J'ai relu le livre de Rithy Panh (co-écrit avec Christophe Bataille): "l'élimination" publié il y a quelques années chez Grasset. (et paru en Poche depuis).
Rithy Panh est, je le rappelle, un cinéaste Franco Cambodgien à qui l'on doit des films et des documents qui tous, de près ou de loin, nous alertent sur le totalitarisme, sa mise en place et son fonctionnement en se remémorant l'effroyable dictature Khmère-rouge (1975-1979) qui ravagea un petit pays rattrapé par la guerre américaine au Vietnam et la lutte entre les communismes Chinois et Soviétiques. Cette "expérimentation à ciel ouvert" coûta la vie à 1,7 millions de personnes, hommes, femmes et enfants sans distinction puisqu'ennemi vous étiez, votre famille élargie devait disparaître ("être éliminée") avec vous.
Ce communisme intégral (manger un insecte ou une plante vous coutait la vie si l'autorisation de le faire ne vous avait pas été formellement donnée), qui nia tout, de la nature (barrages ubuesques sur les rizières) à la famille (les enfants appartenaient au Parti) dura peu mais eut le temps de détruire en profondeur les liens tissés par l'Histoire dans un pays agricole de culture religieuse et tolérante.
Exécutions sommaires brutales, police politique omniprésente, tortures, confessions imbéciles arrachées, destruction des pagodes, villes évacuées de force, malades et souffrants éliminés comme "bouches inutiles", catéchisme marxiste répété sans arrêt et famines organisées furent organisées à grande échelle à la façon de Mao mais en plus rapidement encore. Rien ne devait subsister du passé.
Un désastre humain qui a fait que l'Asie a elle aussi sa place dans le club des continents et des hommes ayant organisé et conduit un génocide impitoyable sur leurs terres.

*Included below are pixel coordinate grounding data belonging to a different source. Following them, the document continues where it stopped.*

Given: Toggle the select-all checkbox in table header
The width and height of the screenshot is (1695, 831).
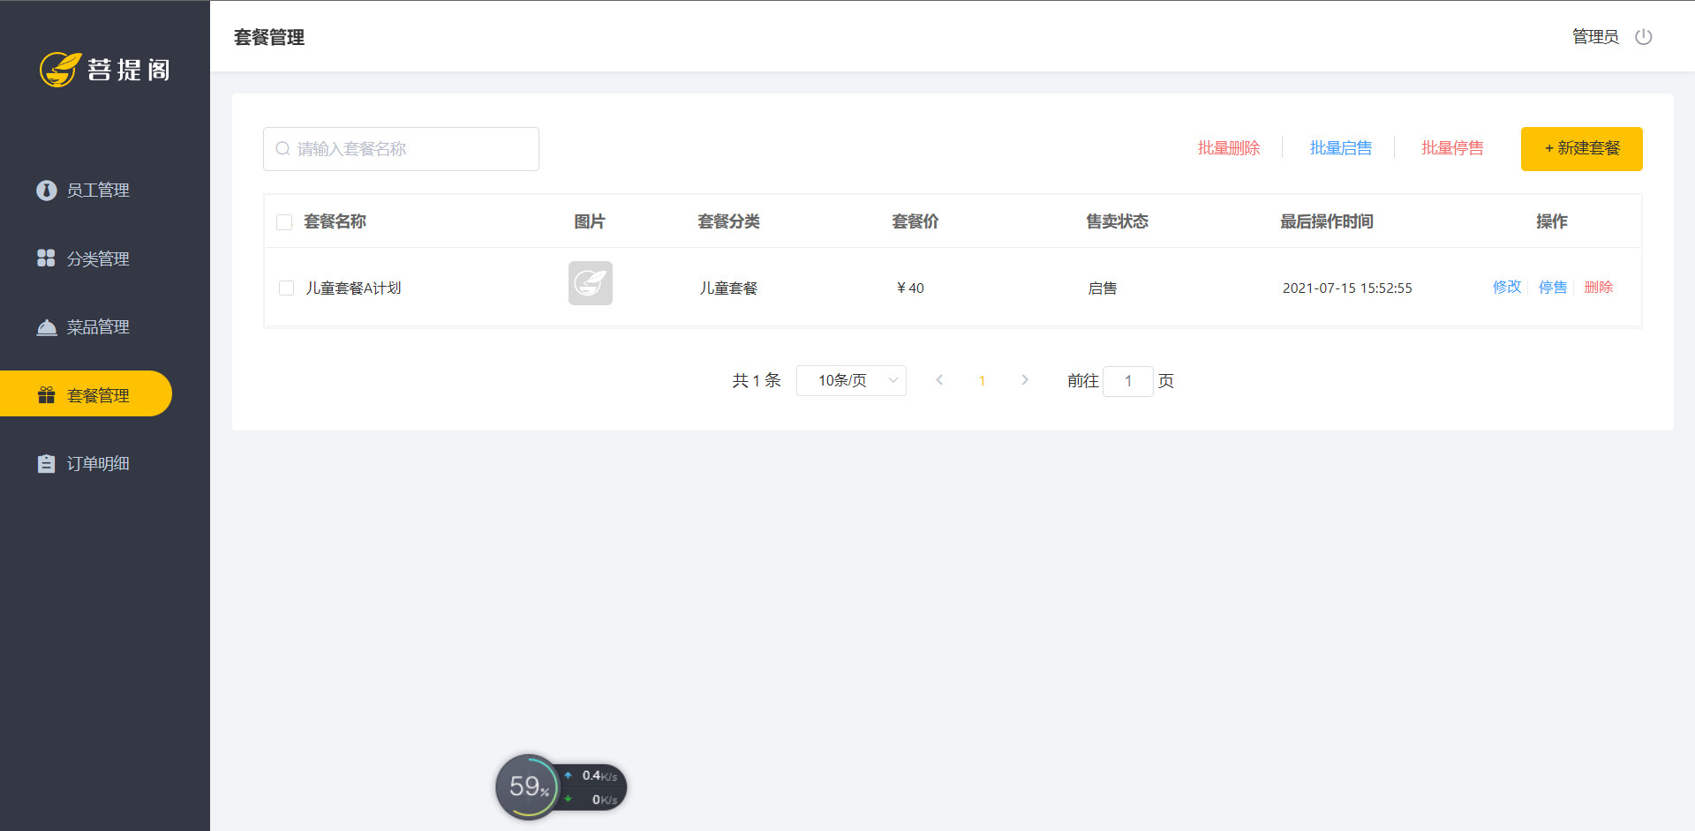Looking at the screenshot, I should click(x=284, y=221).
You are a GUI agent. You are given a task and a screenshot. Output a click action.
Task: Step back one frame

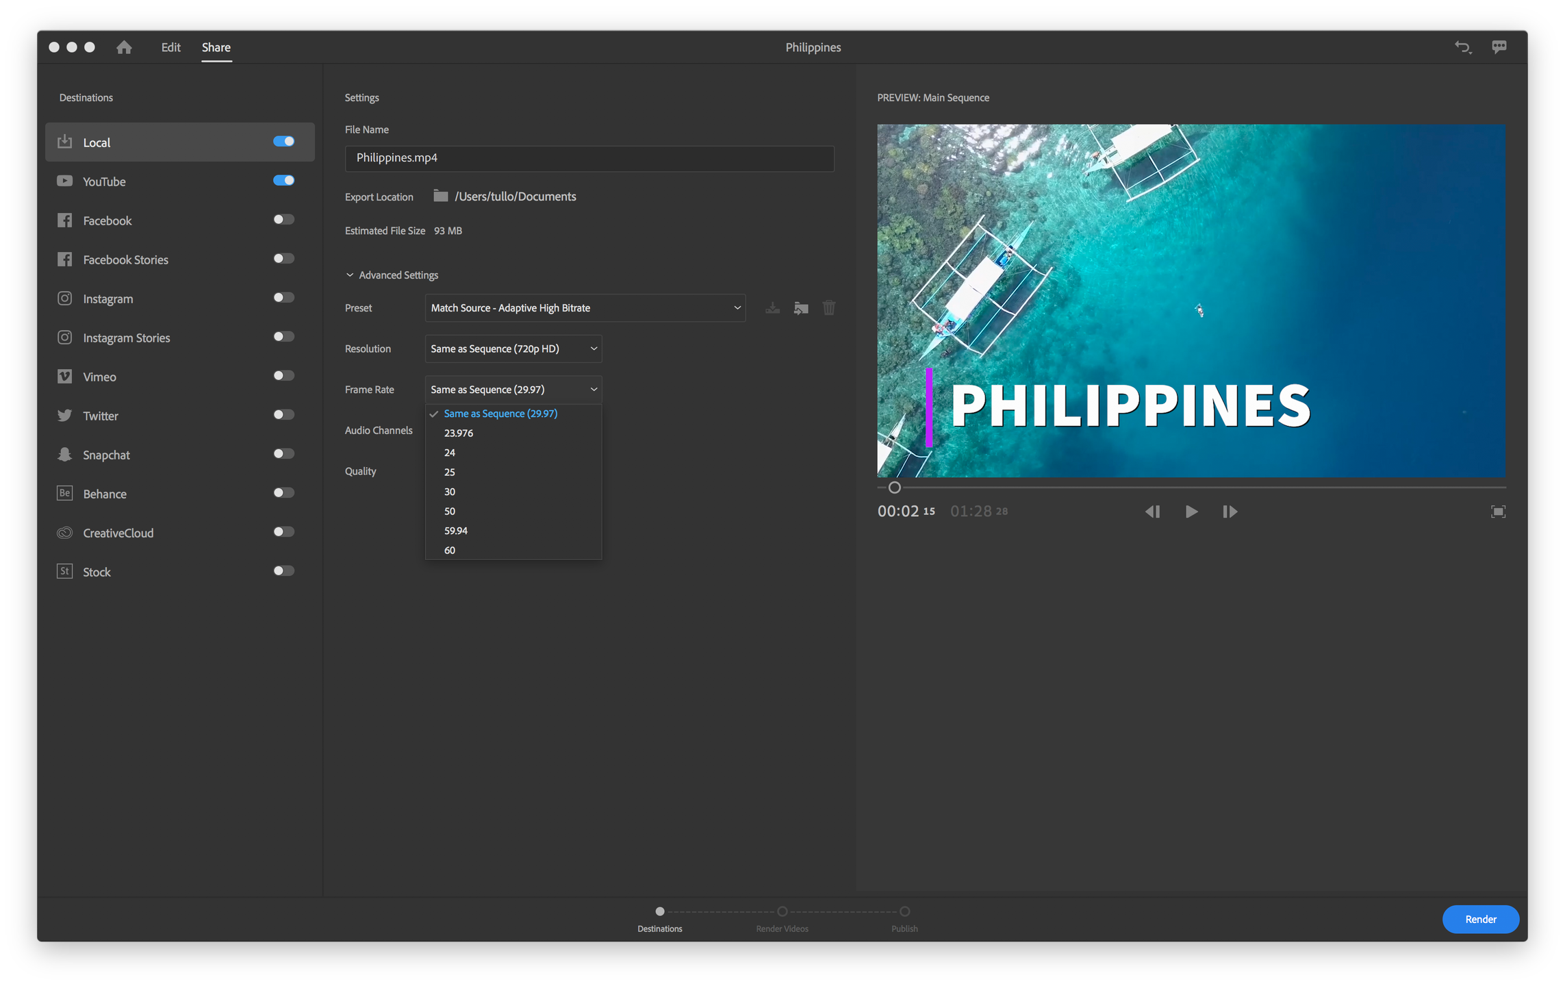click(1152, 511)
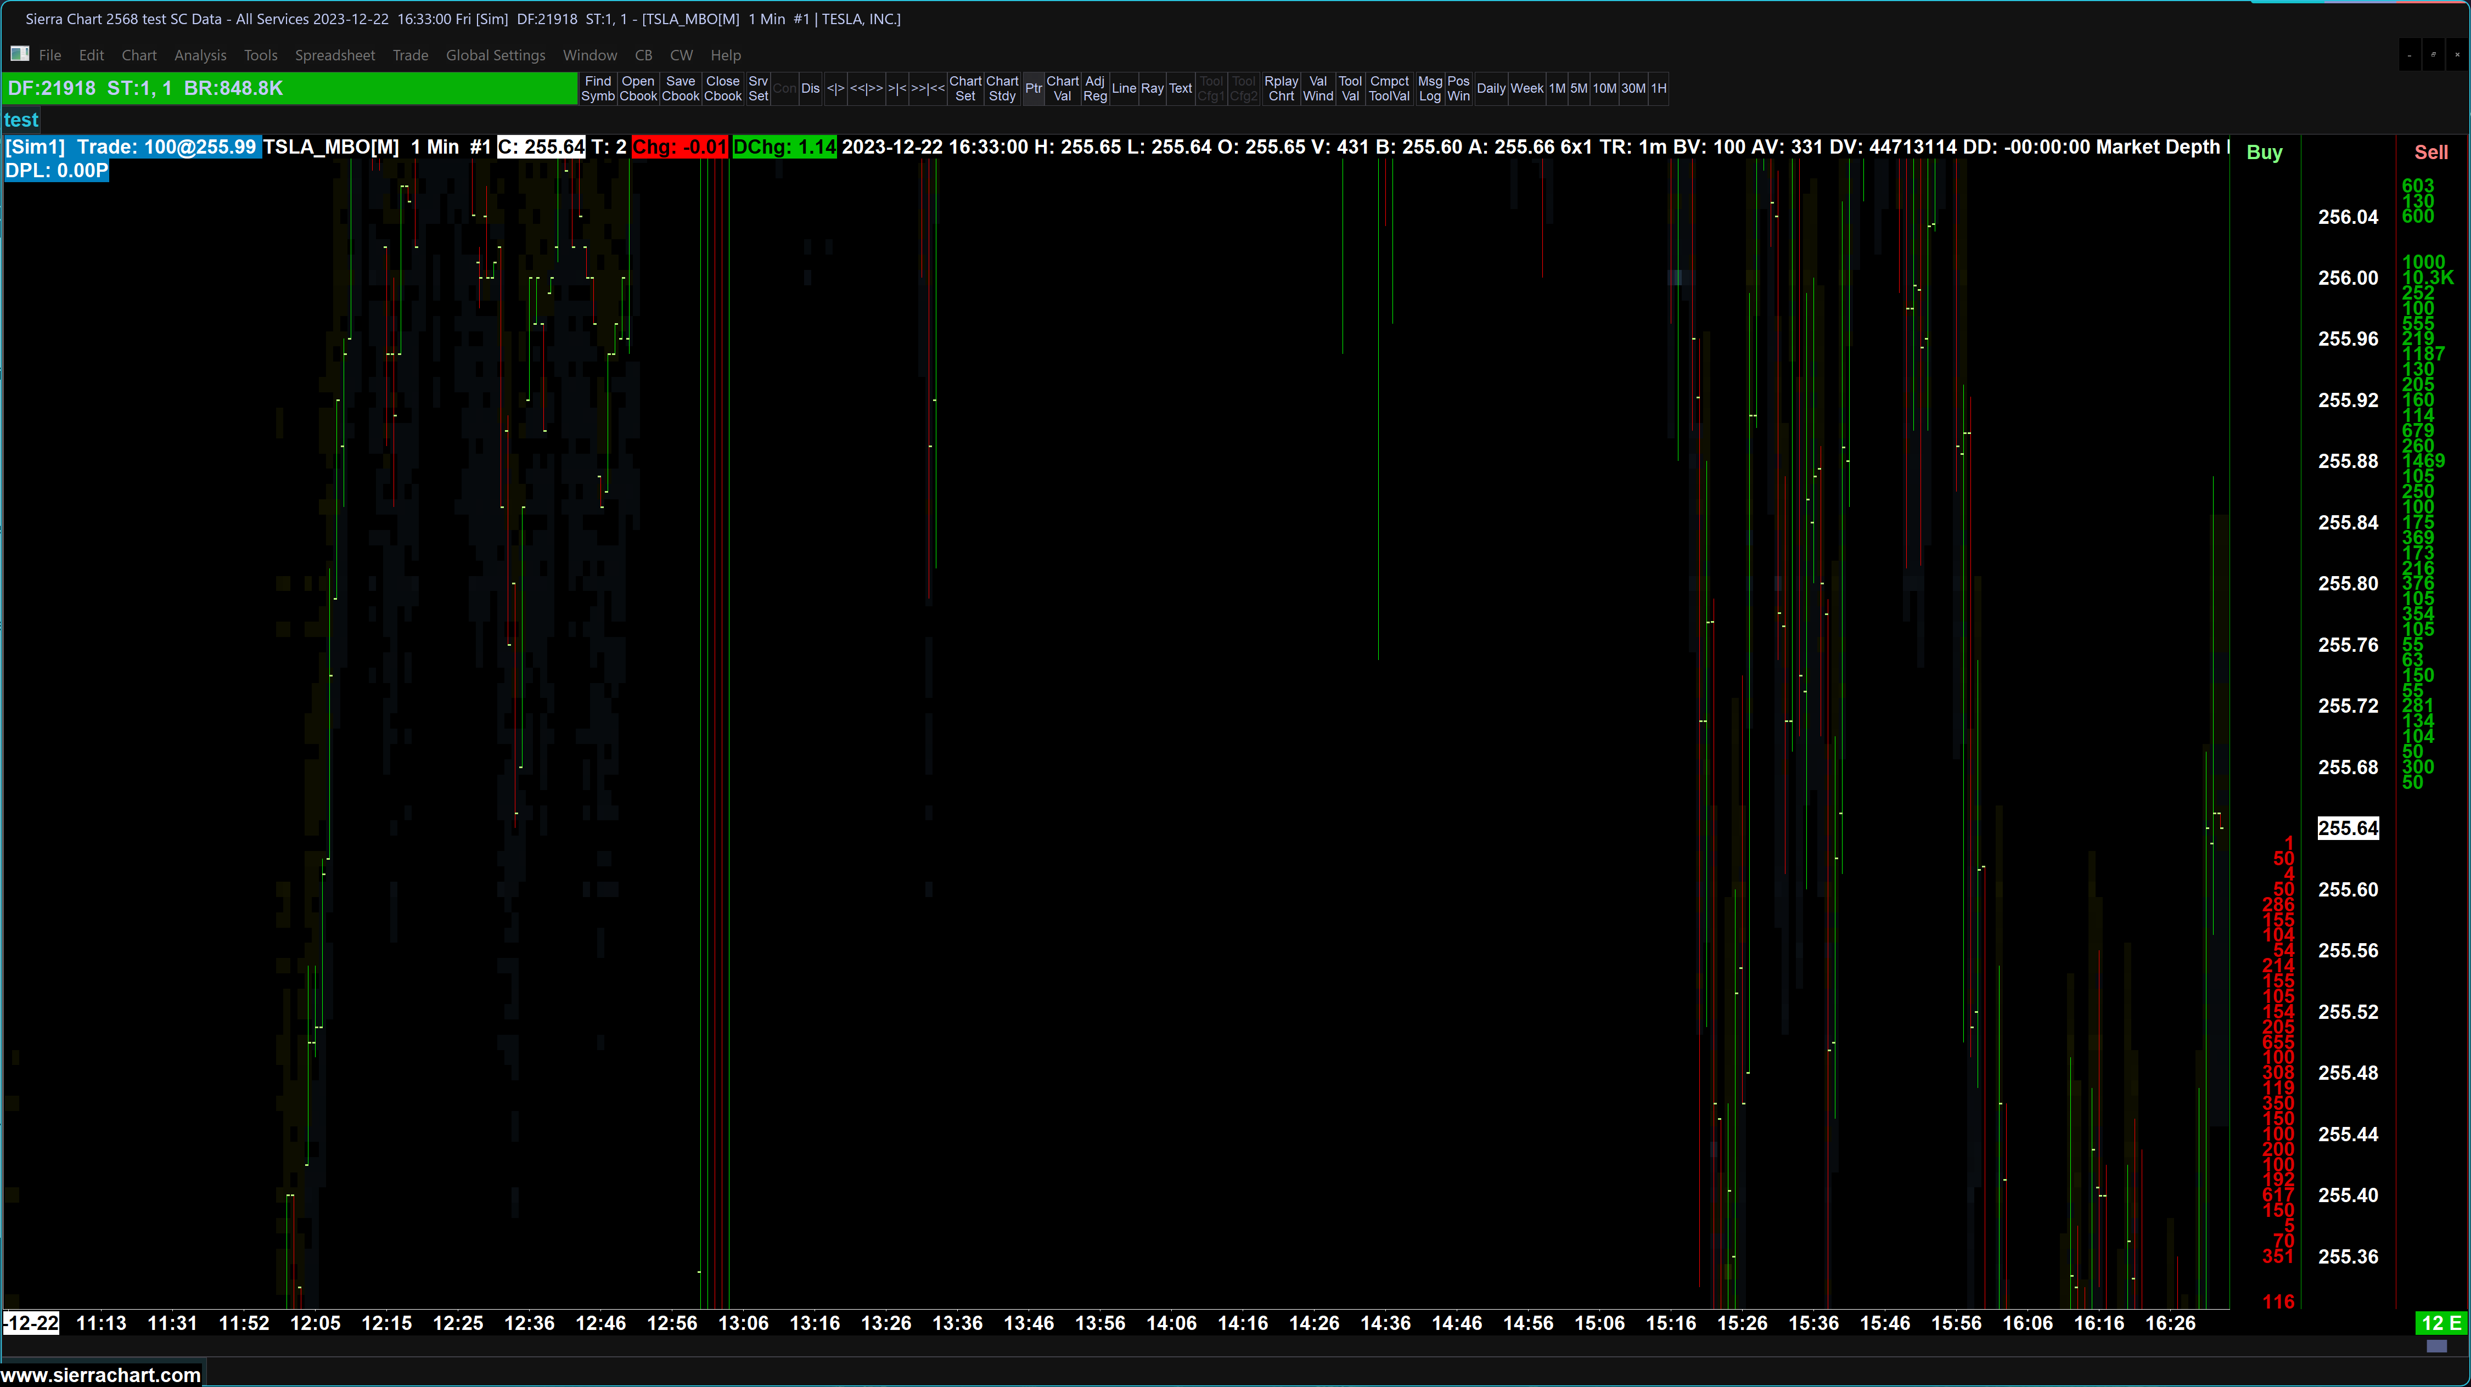Select the Ray drawing tool

tap(1152, 88)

Rithy Panh, par le choix de son interlocuteur, un Eichmann Khmer ou un Dzerjinski Cambodgien, comme vous voulez, le sordide Douch, administrateur de la mort aux mains propres démonte un mécanisme qui, hélas, nous guette tous et toutes. Et nous, "victimes" potentielles , jouons avec le feu tandis qu'il se rapproche.
Vous connaissez la phrase: "qui ne tire pas de leçons du passé est condamné à le revivre". Ricanons avec les autres, il sera toujours temps de pleurer.
*Les Khmers rouges donnaient l'exemple du boeuf comme à suivre: il mange peu et travaille beaucoup.